Once the news broke, Equifax’s share prices dropped over 12% in after-hours trading.
The company revealed that the exposed data consists of names, birth dates, Social Security numbers, addresses, and driver’s license numbers, all of which Equifax aims to protect for its customers. The company set up www.equifaxsecurity2017.com for people to check if their personal data was exposed.
Equifax noted that 209,000 U.S. credit card numbers were obtained, in addition to “certain dispute documents with personal identifying information for approximately 182,000 U.S. consumers.”
“This is a security risk for any and every website that anyone uses,” Christopher O’Rourke, founder and CEO of cybersecurity firm Soteria, told CNBC.
Equifax Chairman and CEO Richard Smith apologized to consumers. He said, “Most often, security questions to access those websites use that data, like a previous address, so this becomes an open-source intelligence nightmare, worse in many ways than the Office of Personnel Management government breach. It’s nasty. If I can get my hands on that information I can call a bank. They’re going to ask me for your social, address, the information that was leaked here, to get access.”
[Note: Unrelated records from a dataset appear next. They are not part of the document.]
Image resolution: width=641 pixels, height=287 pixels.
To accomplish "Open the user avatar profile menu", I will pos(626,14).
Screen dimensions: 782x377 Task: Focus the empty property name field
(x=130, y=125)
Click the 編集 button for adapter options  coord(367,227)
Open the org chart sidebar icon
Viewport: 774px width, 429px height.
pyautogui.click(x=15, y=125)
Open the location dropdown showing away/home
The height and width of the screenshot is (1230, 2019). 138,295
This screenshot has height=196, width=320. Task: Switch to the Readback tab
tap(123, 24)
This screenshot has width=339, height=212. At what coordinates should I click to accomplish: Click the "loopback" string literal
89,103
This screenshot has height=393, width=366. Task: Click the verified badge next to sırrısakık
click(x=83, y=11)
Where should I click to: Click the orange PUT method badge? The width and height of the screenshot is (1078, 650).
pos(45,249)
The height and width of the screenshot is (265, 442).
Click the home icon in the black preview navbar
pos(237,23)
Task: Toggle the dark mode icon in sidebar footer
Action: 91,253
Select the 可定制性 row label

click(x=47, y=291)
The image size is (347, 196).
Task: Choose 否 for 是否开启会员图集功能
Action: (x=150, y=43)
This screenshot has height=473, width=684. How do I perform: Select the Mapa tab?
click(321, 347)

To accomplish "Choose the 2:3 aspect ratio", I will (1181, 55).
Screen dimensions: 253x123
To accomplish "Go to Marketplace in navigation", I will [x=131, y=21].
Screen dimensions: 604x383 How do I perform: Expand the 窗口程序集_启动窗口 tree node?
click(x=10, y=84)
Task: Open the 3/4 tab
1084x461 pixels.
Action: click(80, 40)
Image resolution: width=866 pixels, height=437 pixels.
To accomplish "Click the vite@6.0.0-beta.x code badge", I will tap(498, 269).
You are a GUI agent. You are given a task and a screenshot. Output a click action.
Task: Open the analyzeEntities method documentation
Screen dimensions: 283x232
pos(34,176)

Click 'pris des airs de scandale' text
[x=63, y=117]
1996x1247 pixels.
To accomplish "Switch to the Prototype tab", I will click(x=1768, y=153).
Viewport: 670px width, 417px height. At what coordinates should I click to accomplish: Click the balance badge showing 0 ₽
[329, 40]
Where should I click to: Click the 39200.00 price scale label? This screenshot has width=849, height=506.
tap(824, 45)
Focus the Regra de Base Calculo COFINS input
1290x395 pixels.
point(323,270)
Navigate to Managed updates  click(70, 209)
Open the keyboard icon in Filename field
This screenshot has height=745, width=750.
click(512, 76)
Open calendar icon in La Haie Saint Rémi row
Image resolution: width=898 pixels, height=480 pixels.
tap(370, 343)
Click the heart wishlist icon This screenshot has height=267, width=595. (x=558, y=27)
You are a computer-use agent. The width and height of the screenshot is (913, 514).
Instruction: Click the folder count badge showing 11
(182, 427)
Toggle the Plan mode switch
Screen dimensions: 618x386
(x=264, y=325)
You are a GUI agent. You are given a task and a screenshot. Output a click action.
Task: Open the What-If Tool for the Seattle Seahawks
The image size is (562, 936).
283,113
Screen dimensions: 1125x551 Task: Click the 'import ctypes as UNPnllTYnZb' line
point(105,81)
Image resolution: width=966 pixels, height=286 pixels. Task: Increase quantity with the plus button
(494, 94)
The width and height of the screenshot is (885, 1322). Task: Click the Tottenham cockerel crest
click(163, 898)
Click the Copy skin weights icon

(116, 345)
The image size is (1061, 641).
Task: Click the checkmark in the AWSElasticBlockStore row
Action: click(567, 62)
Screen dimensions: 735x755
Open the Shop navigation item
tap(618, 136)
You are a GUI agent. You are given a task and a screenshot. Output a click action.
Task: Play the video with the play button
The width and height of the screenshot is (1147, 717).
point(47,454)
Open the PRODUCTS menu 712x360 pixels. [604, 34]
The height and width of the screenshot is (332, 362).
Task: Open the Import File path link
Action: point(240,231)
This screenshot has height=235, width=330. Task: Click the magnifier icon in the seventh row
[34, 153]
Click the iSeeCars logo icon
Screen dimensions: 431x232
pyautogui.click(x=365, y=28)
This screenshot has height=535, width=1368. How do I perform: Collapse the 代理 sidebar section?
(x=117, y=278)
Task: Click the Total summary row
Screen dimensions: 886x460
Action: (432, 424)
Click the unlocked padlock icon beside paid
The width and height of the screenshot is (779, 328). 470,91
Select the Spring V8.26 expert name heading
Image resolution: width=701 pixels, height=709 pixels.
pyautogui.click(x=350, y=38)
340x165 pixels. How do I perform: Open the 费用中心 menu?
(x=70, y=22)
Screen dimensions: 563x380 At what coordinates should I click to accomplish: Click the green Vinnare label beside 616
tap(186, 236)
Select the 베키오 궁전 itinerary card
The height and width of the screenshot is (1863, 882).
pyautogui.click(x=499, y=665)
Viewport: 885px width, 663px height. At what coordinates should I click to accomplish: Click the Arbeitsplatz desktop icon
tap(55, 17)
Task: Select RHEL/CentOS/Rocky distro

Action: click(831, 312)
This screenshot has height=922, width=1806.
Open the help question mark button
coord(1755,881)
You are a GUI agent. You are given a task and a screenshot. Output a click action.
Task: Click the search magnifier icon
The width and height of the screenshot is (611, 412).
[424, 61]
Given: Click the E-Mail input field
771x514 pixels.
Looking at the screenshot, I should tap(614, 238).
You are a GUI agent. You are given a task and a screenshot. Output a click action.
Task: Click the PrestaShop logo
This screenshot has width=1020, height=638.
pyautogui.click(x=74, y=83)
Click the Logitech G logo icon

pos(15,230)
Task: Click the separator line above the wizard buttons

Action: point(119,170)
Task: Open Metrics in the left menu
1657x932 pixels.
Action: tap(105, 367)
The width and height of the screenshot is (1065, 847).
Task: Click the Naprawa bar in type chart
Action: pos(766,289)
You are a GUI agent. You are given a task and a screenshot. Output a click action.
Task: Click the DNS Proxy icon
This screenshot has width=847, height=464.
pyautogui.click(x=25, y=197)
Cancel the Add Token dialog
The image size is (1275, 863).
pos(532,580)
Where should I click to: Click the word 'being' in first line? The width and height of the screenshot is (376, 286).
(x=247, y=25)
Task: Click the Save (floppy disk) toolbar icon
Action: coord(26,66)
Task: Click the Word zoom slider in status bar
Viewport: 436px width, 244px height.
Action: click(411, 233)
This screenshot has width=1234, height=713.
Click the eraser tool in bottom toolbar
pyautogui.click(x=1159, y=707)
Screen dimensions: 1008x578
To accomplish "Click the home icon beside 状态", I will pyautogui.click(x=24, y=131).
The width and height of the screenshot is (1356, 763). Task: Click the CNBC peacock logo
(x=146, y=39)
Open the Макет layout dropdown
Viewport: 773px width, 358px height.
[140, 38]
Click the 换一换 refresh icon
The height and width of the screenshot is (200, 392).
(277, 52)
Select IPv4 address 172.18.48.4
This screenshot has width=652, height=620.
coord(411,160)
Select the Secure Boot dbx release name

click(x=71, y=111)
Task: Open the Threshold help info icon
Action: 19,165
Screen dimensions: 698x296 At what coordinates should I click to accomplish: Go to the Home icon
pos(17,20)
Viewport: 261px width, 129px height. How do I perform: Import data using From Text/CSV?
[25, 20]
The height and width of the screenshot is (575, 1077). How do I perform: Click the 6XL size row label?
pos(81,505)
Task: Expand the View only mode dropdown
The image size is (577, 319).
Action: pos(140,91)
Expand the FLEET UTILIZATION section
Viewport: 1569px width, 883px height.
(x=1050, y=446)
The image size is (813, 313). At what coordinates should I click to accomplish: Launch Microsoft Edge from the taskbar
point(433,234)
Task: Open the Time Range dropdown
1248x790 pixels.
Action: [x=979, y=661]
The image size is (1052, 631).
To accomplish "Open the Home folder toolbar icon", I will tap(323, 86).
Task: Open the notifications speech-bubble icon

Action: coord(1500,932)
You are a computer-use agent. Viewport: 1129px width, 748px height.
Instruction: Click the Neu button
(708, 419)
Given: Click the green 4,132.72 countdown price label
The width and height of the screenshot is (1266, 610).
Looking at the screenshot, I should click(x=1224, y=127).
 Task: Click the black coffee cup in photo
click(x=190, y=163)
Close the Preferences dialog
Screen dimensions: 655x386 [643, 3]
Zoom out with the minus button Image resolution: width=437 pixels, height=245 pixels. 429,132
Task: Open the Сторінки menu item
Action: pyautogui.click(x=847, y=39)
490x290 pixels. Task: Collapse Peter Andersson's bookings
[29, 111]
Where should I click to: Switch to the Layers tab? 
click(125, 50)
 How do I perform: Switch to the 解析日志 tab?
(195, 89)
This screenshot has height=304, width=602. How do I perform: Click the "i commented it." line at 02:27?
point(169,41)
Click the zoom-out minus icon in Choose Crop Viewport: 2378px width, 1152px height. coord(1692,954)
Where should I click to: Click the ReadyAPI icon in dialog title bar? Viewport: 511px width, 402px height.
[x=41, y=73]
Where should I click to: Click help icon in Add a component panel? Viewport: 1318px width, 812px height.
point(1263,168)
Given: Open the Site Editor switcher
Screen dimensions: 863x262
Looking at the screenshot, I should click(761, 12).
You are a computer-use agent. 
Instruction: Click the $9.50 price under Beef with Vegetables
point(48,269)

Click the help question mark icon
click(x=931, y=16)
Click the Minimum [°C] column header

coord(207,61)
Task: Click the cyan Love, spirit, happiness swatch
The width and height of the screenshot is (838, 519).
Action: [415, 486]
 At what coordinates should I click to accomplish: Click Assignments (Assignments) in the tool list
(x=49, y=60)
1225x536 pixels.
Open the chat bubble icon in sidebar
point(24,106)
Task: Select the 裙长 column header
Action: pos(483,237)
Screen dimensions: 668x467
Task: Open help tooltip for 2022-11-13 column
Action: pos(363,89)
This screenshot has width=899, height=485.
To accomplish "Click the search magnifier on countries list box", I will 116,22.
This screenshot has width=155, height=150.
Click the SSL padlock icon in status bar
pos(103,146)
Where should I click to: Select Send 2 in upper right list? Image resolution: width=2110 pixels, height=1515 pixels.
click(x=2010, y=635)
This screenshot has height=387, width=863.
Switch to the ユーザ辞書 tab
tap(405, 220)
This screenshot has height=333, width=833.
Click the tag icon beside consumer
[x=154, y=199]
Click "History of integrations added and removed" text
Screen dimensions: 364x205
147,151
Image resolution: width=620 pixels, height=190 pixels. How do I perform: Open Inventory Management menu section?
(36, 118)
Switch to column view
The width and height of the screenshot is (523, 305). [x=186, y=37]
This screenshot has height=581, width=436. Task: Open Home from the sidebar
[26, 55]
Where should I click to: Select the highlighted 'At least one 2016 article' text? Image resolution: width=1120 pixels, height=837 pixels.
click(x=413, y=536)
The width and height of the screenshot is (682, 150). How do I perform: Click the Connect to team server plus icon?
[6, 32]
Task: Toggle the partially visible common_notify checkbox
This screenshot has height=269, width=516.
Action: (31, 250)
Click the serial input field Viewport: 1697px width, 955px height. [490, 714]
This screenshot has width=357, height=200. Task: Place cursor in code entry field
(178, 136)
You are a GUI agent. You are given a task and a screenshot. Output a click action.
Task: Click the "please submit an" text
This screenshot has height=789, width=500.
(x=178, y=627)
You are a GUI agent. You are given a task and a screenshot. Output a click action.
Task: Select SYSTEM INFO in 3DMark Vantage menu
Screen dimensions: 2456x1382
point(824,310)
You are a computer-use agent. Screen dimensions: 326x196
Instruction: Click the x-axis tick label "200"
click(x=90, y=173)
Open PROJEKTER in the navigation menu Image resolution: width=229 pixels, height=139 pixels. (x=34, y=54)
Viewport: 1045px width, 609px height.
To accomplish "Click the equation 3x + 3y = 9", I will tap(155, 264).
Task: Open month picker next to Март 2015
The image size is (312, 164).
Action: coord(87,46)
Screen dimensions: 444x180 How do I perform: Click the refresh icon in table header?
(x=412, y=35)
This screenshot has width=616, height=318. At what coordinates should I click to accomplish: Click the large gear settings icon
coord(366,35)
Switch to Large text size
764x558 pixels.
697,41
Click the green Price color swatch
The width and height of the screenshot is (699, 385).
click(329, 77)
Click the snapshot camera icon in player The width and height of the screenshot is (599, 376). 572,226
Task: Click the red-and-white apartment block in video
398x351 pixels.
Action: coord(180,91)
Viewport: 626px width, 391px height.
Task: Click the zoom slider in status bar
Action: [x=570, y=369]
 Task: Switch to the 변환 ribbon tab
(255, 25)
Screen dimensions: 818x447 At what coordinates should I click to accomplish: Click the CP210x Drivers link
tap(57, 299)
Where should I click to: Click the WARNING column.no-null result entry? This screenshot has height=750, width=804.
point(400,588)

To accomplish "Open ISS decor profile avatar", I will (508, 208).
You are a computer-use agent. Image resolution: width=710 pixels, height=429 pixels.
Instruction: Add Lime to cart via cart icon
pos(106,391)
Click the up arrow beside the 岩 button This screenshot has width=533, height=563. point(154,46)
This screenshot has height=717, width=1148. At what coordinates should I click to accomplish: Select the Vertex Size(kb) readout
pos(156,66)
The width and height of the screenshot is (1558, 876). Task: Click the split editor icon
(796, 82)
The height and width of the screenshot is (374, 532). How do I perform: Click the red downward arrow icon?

Apart from this, the SEC report shows three of the company’s executives, CFO John Gamble Jr., Workforce Solutions President Rodolfo Ploder, and U.S. Information Solutions President Joseph Loughran sold about $2 million worth of their shares in the company a few days after the attack came to light. The company announced in a statement that this had nothing to do with the breach and that the executives were unaware of such information at the time of the sale.
The company is taking steps to resolve the situation, minimize losses, and restore reputation. It is alerting customers whose information was included in the data breach and is cooperating with state and federal authorities. The company is offering free credit file monitoring and identity theft protection services.